In honor of Women's History Month, the Kings organization is celebrating members of the organization who've helped inspire and pave the way for others to follow.
This week, we spoke with Stockton Kings Athletic Trainer Katherine Babcock, who shares with us her journey, role models, and the importance of inclusion in today's workplace.
What are your pronouns?
How would you describe your role and responsibilities with the Kings?
In a normal season I am the Head Athletic Trainer for our G League affiliate, the Stockton Kings. During the 20-21 season, I have been acting as an Assistant Athletic Trainer here in Sacramento, with my daily duties being team practice/game medical coverage as well as COVID testing liaison.
What do you feel is the most challenging aspect of your job? Most rewarding?
I think the most challenging and rewarding aspects of my job are two halves of the same coin. On one side, the G League is very transient and it is hard to develop a relationship with athletes on a roster that is constantly fluctuating. On the other side, it is so awesome to watch the guys that I work with get called up or earn that huge overseas contract.
Who have been your biggest role models?
Stacy [SVP, Human Resources] made me laugh a little at her coffee chat with her "not big on role models statement" since I feel very much the same. If anything I would shout out my mom, who as a lawyer faced a few of the same challenges I have experienced as a woman breaking into what has traditionally been a male dominated profession.

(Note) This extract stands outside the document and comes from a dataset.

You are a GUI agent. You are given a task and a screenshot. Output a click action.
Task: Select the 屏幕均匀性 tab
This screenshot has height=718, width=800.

How do you think companies can strive to be more inclusive to women in the workplace?
I feel like it really revolves around building a working environment where everyone feels they can be a beneficial member of the workplace, not necessarily focusing on women. When everyone feels valued, you don’t have to worry about the differences person to person.
What advice would you give to other women trying to break into the sports and entertainment industry?
Apply to every position that interests you no matter how much of a longshot you think it is. If you don’t even put yourself out there you are never going to get the job you want, and if nothing else the process of applying and interviewing is great experience.
How important is it to you to work for an organization that constantly strives to bring greater awareness and equity to women in the workplace?
It is really empowering to know that I am working somewhere that really believes in the women that already work here, and is obviously making the effort to keep building on that. I can comfortably go about my daily work knowing that I have a ton of support behind me.